El rebelde ya había soltado el caballo a fin de dejar las dos manos libres para la pelea. Si bien era más robusto que Arly, estaba en peor condición física, de modo que, uno encima del otro, se revolcaron, se dieron de puñetazos y gruñeron en medio de una polvareda. ¡Will!, gritó Arly. Su preocupación era el caballo, que casi derribó a Will cuando se encabritó y circundó la casa a medio galope en dirección a la calle.
Will, al salir corriendo, se fijó en el arriate de crisantemos contiguo a la casa, una comunidad de humildes flores amarillas y blancas coronadas de ceniza, trémulas por efecto de la brisa.
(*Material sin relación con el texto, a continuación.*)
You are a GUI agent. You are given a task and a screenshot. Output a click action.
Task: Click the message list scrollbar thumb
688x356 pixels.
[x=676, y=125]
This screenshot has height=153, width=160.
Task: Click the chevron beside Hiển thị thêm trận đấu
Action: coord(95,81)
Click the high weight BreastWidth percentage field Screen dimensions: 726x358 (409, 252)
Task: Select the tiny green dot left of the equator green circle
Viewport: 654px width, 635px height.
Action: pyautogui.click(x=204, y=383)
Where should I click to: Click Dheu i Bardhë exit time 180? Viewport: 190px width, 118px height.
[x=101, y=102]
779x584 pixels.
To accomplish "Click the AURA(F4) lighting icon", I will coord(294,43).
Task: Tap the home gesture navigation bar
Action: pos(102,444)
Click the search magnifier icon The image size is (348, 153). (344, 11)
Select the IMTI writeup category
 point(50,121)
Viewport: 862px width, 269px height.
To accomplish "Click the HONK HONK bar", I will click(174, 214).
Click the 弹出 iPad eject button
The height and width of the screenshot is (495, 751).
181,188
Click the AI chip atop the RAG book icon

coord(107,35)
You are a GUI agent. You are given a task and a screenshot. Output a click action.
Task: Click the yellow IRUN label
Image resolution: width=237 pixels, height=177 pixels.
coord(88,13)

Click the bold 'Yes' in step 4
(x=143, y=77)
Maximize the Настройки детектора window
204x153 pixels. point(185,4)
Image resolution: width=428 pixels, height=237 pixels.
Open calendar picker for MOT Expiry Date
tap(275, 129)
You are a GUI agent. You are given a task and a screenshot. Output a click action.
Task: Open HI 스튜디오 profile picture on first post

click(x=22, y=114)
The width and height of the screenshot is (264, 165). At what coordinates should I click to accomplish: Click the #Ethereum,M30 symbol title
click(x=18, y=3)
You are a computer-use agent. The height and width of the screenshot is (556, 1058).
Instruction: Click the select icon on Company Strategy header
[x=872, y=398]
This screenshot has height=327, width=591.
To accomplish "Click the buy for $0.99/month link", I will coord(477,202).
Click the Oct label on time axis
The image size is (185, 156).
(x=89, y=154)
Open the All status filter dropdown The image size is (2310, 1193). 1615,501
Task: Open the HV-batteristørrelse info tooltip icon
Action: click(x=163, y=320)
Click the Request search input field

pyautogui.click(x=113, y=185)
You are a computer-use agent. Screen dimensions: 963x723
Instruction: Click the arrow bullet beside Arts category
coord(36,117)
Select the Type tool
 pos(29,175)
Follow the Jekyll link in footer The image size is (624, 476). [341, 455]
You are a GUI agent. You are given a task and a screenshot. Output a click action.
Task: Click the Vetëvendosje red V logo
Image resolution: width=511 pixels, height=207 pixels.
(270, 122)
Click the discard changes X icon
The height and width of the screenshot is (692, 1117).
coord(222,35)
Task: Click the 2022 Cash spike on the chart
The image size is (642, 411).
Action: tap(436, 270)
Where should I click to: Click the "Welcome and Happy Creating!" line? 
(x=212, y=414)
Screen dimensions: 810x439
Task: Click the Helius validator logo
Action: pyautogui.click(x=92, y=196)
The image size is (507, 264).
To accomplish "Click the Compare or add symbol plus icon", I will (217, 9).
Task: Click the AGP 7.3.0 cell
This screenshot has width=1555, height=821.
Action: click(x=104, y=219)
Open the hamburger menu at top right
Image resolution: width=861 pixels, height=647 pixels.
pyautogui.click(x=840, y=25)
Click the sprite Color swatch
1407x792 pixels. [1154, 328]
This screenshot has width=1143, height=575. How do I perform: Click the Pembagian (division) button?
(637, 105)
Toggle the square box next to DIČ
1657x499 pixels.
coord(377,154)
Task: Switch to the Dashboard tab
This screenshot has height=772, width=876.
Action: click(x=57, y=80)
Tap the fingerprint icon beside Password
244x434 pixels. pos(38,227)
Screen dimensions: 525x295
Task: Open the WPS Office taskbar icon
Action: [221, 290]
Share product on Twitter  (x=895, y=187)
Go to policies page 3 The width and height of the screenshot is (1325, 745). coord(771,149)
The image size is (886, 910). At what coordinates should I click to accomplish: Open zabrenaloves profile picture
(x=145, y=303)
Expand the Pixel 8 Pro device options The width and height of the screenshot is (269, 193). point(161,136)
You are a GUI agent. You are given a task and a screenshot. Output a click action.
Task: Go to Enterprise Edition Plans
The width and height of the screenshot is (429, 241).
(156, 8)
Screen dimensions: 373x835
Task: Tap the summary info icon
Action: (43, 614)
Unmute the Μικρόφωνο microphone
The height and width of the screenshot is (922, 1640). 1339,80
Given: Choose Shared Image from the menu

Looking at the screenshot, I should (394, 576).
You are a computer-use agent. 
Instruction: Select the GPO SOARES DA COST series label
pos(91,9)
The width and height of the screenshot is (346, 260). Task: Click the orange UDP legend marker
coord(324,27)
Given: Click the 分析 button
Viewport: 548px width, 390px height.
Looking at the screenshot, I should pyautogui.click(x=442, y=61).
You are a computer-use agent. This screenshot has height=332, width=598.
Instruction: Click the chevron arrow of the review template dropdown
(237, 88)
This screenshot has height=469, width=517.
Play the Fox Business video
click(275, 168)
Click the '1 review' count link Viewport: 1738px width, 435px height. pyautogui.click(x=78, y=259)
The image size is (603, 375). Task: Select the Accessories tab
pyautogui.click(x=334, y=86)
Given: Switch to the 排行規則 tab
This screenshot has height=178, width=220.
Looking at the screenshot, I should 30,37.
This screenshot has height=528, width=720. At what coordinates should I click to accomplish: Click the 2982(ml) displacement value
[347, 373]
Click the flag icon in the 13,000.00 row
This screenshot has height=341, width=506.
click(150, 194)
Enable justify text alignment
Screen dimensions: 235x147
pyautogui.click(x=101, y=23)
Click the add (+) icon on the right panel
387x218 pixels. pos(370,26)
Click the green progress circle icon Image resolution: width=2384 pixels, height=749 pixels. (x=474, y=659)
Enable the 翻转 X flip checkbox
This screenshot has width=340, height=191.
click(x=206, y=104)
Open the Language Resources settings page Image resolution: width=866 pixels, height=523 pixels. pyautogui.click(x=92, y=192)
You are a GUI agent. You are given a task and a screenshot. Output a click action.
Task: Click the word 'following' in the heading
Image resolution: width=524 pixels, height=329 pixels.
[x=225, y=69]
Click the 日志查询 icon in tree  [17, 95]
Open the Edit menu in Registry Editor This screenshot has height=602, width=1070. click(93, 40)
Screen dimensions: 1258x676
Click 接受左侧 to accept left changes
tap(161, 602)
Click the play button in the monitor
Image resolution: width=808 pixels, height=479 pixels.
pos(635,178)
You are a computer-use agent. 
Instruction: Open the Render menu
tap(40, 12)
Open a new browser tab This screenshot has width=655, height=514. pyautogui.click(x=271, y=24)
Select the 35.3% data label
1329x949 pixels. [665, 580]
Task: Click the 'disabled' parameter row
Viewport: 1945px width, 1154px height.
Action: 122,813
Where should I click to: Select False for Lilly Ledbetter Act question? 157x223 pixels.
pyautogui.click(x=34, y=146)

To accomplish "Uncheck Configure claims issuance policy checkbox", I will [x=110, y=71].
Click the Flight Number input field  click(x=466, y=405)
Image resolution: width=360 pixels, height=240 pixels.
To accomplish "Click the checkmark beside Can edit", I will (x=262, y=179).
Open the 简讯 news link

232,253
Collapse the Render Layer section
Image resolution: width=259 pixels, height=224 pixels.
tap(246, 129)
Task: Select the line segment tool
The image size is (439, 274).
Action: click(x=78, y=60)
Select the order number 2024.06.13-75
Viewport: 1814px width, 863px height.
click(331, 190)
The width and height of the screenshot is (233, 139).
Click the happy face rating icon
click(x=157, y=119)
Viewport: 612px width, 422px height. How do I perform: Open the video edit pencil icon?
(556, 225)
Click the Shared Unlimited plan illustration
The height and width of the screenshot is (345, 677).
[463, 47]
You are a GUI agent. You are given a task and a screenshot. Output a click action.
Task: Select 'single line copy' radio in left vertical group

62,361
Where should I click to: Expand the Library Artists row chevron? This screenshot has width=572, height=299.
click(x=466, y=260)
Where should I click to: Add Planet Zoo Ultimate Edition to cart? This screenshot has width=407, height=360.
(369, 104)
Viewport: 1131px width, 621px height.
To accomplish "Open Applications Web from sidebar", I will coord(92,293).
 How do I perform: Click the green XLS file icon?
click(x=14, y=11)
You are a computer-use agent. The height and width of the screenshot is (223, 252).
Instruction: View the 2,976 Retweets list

Pensó en la dicha que suponía la inmovilidad y la ausencia de pensamiento de la vida vegetal, en que acaso tuviera no pocas ventajas, mientras en la calle, frente al jardín, dos jinetes de la caballería rebelde perseguían al galope al animal que corría libremente y otros tres habían revuelto sus monturas hacia él, uno con la espada desenvainada, otro con la pistola amartillada, y un tercero con una ancha sonrisa en la cara sin afeitar y un par de mellas entre los dientes delanteros.
Will paró en seco. Estiró los brazos en un ademán que habría podido considerarse una efusiva señal de reconocimiento, una especie de abrazo al aire, pero que los milicianos prefirieron interpretar como rendición. Rieron, y el que empuñaba la pistola disparó alegremente al suelo ante los pies de Will.
La gente salió a la calle de las casas donde se había escondido. Estaban eufóricos de ver llegar a sus tropas para salvarlos. Will se quedó inmóvil, el gesto paralizado. Una hoja de periódico arrastrada por el viento se le pegó a las piernas. Le cayó ceniza en la boca abierta. En el cielo azul, el humo de los escombros del presidio incendiado se disipaba como el ejército ya en marcha del que Will había dependido. Uno de los jinetes pasó al trote junto a él de camino hacia el establo. Will rogó que Arly hubiera perdido la pelea. Porque de lo contrario, si había matado al rebelde, los ejecutarían, después de todo, allí en Milledgeville, aunque tal vez con menos ceremonia de la que esperaba como desertor. Pero tampoco quería que Arly hubiese perecido, ya que Arly era la esperanza única y vacilante, si no por completo extinta, que a Will le quedaba en esta desdichada vida, a excepción de su deseo, en ese último y aciago momento de sus diecinueve años de existencia, de acabar con ella de una vez por todas.
Pocos minutos después, Will y Arly, junto con un niño tamborilero rezagado que habían encontrado los rebeldes, eran conducidos por la calle con los brazos atados al cuerpo. Los seguía una creciente multitud. De vez en cuando uno de los soldados los miraba desde lo alto de su montura y escupía. Alguien arrojó una piedra y alcanzó al tamborilero en la espalda. El niño, con el rostro bañado en lágrimas, dio un traspié.
Arly dijo algo y tuvo que repetirlo, porque Will no entendió sus palabras. Arly tenía una mejilla hinchada, un ojo medio cerrado, el labio inferior tumefacto y varios dientes menos. Además, renqueaba, porque, al levantarse de encima de su adversario con las manos en alto, éste le había asestado una patada en las costillas. Los tuyos, entendió Will.
¿Los míos? ¿Eso dices?
Arly asintió. Señaló con la cabeza a aquellos que corrían a su lado, riendo y abucheándolos. La gente de entre la que has salido, dijo.